**EXERCISE INSTRUCTIONS:** Beneath this instruction is a block of data; output from it exactly the lines that run from the one containing "Viewport: 579px width, 329px height." through the one containing "825x438 pixels.", inclusive.
START GIVEN INFORMATION
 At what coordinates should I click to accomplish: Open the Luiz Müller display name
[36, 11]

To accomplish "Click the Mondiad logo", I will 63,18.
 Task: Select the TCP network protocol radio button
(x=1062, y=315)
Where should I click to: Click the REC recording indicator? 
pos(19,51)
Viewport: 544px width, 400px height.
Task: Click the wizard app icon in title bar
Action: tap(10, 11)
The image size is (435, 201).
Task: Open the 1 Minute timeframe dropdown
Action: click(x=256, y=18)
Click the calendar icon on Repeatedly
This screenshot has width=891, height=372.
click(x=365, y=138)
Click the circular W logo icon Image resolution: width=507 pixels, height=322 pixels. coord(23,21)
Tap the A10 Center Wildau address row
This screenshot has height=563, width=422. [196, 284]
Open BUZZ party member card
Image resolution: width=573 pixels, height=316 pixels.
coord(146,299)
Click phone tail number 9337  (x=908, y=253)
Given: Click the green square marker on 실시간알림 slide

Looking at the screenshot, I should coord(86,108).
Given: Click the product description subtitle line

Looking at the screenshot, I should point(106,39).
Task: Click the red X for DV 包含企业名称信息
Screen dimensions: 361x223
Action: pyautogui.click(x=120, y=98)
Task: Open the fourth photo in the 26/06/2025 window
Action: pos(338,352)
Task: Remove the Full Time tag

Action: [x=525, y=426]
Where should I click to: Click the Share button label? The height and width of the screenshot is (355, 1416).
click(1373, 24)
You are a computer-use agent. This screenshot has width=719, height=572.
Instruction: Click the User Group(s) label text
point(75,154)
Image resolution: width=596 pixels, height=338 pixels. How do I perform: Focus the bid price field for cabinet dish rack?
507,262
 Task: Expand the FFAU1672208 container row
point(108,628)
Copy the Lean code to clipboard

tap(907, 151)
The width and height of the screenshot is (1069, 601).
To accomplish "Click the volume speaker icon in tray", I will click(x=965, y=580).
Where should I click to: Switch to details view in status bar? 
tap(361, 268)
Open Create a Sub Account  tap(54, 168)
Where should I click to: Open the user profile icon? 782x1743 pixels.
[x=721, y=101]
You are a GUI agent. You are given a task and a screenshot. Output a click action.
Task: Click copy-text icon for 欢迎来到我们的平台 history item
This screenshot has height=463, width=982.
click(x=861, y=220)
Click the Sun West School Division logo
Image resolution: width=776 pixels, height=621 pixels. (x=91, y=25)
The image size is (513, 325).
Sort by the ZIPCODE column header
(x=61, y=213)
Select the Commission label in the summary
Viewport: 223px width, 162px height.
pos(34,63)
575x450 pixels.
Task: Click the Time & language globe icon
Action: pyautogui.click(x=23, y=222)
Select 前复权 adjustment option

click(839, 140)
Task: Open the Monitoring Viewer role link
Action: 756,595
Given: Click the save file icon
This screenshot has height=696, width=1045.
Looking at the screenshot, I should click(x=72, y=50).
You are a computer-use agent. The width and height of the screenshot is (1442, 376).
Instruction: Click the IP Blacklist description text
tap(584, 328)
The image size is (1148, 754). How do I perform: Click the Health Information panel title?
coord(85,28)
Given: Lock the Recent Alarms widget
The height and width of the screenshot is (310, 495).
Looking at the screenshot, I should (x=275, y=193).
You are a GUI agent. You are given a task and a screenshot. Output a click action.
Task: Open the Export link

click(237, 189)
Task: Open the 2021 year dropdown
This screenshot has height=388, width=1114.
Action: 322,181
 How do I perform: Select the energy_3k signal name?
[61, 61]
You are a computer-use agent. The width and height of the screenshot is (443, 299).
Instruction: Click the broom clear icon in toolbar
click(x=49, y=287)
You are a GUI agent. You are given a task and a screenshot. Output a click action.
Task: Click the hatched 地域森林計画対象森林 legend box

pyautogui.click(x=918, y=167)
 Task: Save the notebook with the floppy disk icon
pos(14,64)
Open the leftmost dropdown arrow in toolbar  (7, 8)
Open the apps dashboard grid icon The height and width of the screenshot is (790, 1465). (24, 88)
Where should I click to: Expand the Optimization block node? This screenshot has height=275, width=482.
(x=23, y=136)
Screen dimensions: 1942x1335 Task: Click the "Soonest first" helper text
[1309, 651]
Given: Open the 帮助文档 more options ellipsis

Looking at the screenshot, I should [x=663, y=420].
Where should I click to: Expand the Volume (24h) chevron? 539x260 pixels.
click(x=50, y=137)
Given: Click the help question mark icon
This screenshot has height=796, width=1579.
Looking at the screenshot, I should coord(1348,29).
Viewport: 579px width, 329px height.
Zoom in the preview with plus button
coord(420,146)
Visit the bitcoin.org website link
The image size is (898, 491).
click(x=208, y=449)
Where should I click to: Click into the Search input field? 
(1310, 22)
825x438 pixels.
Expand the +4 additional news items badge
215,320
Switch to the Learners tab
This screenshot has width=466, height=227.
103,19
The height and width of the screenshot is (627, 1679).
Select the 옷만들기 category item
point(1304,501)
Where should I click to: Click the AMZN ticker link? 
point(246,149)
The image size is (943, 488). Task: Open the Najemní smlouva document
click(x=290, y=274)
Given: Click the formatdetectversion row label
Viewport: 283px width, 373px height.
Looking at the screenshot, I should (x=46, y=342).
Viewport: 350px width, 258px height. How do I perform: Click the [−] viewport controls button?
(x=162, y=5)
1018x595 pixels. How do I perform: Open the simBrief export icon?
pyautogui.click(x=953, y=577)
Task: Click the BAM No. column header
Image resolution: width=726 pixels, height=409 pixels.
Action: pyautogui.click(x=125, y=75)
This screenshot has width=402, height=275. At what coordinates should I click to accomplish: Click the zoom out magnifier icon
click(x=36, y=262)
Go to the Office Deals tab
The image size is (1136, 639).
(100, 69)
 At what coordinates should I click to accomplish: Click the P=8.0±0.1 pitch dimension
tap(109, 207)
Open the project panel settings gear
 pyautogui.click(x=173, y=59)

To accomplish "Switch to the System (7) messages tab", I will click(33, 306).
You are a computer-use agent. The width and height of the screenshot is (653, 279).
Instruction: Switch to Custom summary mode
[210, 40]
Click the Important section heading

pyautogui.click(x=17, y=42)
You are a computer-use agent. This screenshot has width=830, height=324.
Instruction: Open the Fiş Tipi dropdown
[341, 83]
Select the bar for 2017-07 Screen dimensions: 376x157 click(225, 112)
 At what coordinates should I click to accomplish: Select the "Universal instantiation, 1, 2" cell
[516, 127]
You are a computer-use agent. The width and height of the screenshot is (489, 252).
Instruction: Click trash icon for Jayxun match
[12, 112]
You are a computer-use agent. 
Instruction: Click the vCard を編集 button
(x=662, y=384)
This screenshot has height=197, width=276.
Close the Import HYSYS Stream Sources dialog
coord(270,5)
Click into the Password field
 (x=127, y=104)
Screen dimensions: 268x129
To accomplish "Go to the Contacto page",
END GIVEN INFORMATION
**SOLUTION TO THIS TASK:**
Viewport: 579px width, 329px height.
Zoom in the preview with plus button
coord(420,146)
Visit the bitcoin.org website link
The image size is (898, 491).
click(x=208, y=449)
Where should I click to: Click into the Search input field? 
(1310, 22)
825x438 pixels.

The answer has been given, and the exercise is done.